Exercise brief
Across the records below, count every line that contains the string "height", then report the count alone.

Stored items
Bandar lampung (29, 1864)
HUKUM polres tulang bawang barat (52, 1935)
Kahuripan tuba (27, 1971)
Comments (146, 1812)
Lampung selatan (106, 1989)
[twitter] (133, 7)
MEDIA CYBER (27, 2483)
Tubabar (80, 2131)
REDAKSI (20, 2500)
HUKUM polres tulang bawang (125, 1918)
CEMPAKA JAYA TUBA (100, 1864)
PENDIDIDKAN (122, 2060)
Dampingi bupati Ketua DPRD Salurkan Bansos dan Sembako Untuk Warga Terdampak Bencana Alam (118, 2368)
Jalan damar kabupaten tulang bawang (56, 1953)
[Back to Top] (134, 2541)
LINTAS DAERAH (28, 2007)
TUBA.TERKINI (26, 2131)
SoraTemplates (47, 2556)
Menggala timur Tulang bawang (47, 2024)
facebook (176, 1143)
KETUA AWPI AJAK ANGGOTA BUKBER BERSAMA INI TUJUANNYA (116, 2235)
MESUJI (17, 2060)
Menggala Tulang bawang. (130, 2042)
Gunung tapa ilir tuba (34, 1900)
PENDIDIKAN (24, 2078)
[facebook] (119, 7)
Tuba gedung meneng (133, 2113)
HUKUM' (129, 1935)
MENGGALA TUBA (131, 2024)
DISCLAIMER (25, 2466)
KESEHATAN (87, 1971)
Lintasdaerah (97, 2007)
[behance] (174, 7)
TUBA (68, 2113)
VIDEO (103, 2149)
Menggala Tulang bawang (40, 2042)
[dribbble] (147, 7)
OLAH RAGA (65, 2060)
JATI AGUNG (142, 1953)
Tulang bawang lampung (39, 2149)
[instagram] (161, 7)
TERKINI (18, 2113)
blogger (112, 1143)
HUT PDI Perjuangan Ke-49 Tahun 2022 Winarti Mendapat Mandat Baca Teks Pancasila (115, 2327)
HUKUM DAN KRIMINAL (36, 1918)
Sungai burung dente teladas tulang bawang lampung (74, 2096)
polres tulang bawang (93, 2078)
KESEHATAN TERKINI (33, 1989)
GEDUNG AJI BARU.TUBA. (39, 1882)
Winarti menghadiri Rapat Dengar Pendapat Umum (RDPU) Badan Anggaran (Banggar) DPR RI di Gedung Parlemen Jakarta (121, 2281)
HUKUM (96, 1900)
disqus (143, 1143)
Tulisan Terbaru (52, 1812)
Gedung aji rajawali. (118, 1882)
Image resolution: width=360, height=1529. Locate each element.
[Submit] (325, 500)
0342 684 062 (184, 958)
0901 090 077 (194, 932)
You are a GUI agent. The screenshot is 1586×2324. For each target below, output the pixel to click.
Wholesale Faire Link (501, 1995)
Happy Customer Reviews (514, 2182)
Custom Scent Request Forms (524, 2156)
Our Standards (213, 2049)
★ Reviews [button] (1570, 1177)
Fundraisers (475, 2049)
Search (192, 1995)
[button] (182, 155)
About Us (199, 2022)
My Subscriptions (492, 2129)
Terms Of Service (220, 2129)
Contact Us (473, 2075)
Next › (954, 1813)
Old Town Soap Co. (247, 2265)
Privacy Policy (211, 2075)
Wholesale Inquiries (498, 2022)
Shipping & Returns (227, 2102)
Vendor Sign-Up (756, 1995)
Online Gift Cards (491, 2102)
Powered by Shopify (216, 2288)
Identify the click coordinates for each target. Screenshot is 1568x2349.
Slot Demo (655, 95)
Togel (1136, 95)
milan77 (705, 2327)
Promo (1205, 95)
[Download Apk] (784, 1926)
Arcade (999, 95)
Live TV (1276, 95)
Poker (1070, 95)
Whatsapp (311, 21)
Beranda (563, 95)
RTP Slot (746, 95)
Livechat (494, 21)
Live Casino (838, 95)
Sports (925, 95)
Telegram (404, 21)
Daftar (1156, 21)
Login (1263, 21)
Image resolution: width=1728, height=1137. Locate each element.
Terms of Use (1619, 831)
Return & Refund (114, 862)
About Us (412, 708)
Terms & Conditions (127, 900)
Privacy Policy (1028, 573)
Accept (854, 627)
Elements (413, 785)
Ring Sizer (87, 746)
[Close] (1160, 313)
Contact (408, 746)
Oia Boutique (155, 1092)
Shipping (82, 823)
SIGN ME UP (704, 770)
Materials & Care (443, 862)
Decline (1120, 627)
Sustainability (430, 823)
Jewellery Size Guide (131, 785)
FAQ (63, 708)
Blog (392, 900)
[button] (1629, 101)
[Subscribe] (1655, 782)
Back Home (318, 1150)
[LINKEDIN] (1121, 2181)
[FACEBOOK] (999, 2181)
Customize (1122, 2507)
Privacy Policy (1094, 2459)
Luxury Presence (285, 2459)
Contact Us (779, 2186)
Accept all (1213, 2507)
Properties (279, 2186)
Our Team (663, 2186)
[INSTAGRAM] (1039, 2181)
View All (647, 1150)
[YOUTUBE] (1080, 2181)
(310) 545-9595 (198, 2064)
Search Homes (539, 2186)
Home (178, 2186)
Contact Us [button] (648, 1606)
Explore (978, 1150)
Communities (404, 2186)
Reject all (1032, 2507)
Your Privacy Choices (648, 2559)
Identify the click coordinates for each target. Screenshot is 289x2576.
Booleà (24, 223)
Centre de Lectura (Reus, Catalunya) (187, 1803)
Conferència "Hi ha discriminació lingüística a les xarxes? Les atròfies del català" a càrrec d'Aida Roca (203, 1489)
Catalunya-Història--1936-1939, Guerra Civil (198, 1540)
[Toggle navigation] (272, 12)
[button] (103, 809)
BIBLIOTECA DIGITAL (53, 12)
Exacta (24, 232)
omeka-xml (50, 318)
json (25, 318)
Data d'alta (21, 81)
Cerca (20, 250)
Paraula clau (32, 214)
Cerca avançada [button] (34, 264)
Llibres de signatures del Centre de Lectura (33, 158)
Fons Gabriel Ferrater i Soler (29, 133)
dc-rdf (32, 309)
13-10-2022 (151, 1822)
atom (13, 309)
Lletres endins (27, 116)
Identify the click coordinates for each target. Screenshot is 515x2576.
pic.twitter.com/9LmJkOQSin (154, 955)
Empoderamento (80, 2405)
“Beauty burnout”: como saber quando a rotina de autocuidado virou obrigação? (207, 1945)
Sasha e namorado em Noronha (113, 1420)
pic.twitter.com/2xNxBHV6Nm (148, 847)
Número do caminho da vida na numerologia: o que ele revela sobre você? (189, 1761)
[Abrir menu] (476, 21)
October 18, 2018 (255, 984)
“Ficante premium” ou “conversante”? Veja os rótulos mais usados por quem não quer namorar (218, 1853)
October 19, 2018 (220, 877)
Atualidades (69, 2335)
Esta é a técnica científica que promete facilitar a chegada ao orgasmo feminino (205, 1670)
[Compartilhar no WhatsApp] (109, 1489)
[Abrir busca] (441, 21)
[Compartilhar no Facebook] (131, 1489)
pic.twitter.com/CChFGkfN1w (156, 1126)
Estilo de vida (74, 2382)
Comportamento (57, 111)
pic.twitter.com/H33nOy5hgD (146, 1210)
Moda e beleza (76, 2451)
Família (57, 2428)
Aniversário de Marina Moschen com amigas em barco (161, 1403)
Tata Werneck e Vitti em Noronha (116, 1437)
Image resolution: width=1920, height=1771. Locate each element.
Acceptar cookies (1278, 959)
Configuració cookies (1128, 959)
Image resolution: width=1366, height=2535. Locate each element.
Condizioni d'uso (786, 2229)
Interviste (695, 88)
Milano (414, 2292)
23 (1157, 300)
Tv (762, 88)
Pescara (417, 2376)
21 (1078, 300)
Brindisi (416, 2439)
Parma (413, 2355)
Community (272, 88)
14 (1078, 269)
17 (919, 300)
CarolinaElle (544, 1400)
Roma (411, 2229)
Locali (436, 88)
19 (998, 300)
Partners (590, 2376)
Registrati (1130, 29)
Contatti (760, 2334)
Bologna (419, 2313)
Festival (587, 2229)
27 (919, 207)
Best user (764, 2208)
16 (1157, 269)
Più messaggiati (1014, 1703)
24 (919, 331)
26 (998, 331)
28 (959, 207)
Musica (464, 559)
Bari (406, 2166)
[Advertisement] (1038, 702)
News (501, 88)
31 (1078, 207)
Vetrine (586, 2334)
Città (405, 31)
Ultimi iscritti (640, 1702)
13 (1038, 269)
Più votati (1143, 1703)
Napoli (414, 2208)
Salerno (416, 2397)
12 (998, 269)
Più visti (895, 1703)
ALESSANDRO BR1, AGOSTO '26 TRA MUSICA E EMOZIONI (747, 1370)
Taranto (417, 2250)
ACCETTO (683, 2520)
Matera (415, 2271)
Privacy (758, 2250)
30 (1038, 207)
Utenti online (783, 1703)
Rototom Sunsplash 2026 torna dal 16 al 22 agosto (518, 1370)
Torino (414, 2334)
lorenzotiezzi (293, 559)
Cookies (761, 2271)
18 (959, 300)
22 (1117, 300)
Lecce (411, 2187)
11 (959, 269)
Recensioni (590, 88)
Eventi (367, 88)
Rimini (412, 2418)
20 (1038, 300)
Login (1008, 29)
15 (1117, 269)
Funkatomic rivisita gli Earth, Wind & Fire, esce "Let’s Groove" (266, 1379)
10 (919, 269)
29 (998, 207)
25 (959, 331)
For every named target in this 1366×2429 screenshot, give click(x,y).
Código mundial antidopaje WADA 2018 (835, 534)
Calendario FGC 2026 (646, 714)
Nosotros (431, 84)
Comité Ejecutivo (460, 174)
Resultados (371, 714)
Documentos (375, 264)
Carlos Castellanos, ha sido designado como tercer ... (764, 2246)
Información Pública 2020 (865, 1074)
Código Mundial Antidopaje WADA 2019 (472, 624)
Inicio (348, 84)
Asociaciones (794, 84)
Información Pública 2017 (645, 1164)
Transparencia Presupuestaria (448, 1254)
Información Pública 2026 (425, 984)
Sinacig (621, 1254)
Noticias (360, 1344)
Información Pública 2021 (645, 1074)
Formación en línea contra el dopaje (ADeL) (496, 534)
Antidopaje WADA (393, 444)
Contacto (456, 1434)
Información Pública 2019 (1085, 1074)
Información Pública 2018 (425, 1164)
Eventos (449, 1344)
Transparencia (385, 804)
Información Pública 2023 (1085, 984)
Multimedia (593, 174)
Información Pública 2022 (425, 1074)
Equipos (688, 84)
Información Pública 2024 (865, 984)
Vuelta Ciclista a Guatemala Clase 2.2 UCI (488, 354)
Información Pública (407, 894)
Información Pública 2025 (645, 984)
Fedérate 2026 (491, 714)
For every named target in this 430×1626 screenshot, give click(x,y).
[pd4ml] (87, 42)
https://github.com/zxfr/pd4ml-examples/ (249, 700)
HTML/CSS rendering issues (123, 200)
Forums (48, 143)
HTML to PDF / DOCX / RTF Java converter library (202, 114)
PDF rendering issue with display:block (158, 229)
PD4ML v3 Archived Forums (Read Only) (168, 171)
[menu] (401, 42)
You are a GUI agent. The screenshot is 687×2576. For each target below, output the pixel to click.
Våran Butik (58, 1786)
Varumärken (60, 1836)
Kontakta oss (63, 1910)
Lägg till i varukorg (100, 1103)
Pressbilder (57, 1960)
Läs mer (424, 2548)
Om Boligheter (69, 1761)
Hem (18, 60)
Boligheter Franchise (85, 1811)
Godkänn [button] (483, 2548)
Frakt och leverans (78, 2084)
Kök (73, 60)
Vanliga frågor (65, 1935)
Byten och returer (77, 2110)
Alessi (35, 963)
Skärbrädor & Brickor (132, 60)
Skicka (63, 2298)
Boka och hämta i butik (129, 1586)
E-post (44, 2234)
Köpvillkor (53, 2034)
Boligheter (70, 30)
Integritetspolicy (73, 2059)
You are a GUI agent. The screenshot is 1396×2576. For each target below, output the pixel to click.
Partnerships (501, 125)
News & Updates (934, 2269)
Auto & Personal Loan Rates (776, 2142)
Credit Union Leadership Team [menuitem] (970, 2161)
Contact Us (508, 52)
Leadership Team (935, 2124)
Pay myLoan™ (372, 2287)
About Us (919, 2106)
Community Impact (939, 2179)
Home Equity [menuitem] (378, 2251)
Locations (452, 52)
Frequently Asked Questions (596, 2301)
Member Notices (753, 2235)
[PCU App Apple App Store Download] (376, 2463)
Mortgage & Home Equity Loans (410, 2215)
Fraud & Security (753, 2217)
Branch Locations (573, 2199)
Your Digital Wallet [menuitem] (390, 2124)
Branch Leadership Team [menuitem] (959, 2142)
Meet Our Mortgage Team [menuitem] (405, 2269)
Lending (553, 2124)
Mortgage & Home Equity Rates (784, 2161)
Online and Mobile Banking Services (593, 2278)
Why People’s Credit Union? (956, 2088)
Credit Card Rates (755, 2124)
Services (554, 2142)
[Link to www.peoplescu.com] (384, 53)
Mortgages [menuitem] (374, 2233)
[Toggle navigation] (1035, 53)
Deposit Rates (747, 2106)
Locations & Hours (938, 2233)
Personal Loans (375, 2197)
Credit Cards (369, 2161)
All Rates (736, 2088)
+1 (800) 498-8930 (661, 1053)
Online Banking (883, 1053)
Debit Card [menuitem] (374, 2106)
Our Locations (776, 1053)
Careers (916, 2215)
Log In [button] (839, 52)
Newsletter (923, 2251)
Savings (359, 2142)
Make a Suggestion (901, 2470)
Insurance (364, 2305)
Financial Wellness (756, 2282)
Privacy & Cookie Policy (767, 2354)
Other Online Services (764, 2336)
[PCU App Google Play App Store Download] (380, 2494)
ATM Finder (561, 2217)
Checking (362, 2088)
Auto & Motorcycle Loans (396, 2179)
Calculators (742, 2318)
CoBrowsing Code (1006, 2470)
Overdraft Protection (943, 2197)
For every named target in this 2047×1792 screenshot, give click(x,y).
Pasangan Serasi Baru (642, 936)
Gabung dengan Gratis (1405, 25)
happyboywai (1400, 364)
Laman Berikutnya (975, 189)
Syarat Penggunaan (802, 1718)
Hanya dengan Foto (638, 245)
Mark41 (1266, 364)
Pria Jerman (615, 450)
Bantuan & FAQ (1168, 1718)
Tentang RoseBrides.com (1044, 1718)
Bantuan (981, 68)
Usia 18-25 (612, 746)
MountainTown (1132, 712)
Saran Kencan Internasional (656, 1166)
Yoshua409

Exercise output
4